[Work task]
How many lines in the items below contain the string "company"? Reply with the number alone.

[Task material]
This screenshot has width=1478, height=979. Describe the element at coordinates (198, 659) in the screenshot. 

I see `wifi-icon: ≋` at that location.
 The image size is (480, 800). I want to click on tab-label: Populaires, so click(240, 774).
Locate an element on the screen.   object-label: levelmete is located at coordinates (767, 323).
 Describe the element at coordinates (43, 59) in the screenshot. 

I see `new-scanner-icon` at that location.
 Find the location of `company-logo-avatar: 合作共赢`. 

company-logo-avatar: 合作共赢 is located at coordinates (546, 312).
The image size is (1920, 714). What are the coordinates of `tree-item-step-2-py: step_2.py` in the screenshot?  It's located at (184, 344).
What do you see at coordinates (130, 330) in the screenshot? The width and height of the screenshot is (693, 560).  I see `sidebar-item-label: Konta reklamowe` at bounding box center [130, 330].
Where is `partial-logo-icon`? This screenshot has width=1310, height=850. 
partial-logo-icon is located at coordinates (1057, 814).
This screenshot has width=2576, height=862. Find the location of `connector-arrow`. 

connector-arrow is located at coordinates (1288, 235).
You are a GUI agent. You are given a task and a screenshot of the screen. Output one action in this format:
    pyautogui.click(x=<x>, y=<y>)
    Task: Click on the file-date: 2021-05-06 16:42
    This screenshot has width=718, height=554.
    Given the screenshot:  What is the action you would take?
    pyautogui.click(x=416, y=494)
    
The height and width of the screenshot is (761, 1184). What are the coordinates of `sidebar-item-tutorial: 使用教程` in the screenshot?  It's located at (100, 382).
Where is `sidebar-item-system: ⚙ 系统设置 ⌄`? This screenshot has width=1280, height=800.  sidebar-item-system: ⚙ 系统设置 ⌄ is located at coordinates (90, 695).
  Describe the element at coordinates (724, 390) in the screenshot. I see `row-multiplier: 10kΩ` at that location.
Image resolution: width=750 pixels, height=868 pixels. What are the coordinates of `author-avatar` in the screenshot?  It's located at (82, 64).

[Your solution]
2